[ФРАГМЕНТ ТЕКСТА]
___
Я считал, что отомкнуть его можно лишь полуфразой сонаты Шопена, но ключ оказался потерян. У меня не было денег ни на пластинки, ни на билеты в консерваторию, а черная тарелка репродуктора дребезжала иными звуками. И я перестал искать. Осталась лишь память о сердитом миниатюрном человеке, подарившем мне пронзительную мимолетность. Я прочел Пруста раньше, чем снова встретил Нейгауза, и мои три ноты еле слышно звучали где-то в стороне Свана.
Прошло много лет, когда в гостеприимном доме Асмусов я познакомился с Генрихом Густавовичем Нейгаузом. На воскресном обеде присутствовали близкие друзья дома: Пастернаки, Сельвинские, одинокий старый Локс и пришедшие чуть позже Нейгаузы.
Этот приблизившийся к глазам Нейгауз не имел ничего общего с суровым виртуозом тех давних дней. Живой, легкий, летучий, он, едва появившись, сразу озонировал воздух, отягощенный, как в предгрозье, дурным настроением Зинаиды Николаевны Пастернак, чья обычная хмурость усугублялась тревогой за здоровье старшего сына Адика. Нервные шоки шли от показного самоуверенного Сельвинского. Он чувствовал охлаждение Бориса Леонидовича, который еще недавно связывал с ним большие надежды, а сейчас щедро отвел ему первое место среди поэтов, ничуть его не интересующих.
Появление Нейгауза как-то странно объединило присутствующих через разъединение. Исполнив крайне дружелюбно и радостно приветствия, он полностью сосредоточился на Пастернаке. Это отвлекло Зинаиду Николаевну от недоброго пригляда за мужем и дало возможность Сельвинскому спустить пары в споре с Локсом, хозяин дома играл тут роль буфера, смягчающего ошибки. Дамы тоже завели свой особый разговор.
Тульский пряник сперва разглядывают и уж потом надкусывают. И Генрих Густавович, закинув голову, некоторое время лицезрел чуть заметавшегося от этого молчаливого внимания Пастернака, затем как клюнул коротким вопросом.
___
[ИСХОДНЫЕ ДАННЫЕ]
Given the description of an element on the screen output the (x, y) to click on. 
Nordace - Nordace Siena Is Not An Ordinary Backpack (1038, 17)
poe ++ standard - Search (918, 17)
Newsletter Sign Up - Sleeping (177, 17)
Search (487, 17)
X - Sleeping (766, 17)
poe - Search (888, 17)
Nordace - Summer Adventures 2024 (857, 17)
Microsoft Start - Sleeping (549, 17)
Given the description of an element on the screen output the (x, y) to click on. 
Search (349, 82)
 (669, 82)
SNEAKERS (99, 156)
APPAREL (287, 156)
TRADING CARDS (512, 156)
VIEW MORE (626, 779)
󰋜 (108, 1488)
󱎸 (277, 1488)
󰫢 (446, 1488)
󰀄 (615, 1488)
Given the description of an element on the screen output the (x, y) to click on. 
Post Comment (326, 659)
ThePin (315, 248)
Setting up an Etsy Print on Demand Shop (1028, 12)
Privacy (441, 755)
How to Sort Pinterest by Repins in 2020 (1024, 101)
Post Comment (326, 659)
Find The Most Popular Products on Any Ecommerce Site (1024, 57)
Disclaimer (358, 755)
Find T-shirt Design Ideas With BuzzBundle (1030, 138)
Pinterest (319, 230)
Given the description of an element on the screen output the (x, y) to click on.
___
[ЗАДАЧИ И ЗАДАНИЯ]
1. Выпишите из фрагмента о Нейгаузе отрывок между словами «Появление Нейгауза как-то» и «клюнул коротким вопросом.» включительно, ничего в нем не меняя.
2. Превратите в нумерованный список строки данных, идущие от самого начала данных до строки со словами «Nordace - Summer Adventures 2024 (857, 17)» включительно, и пропустите при этом пустые строки.

[ОТВЕТЫ К ЗАДАНИЯМ]
1.
Появление Нейгауза как-то странно объединило присутствующих через разъединение. Исполнив крайне дружелюбно и радостно приветствия, он полностью сосредоточился на Пастернаке. Это отвлекло Зинаиду Николаевну от недоброго пригляда за мужем и дало возможность Сельвинскому спустить пары в споре с Локсом, хозяин дома играл тут роль буфера, смягчающего ошибки. Дамы тоже завели свой особый разговор.
Тульский пряник сперва разглядывают и уж потом надкусывают. И Генрих Густавович, закинув голову, некоторое время лицезрел чуть заметавшегося от этого молчаливого внимания Пастернака, затем как клюнул коротким вопросом.

2.
1. Given the description of an element on the screen output the (x, y) to click on. 
2. Nordace - Nordace Siena Is Not An Ordinary Backpack (1038, 17)
3. poe ++ standard - Search (918, 17)
4. Newsletter Sign Up - Sleeping (177, 17)
5. Search (487, 17)
6. X - Sleeping (766, 17)
7. poe - Search (888, 17)
8. Nordace - Summer Adventures 2024 (857, 17)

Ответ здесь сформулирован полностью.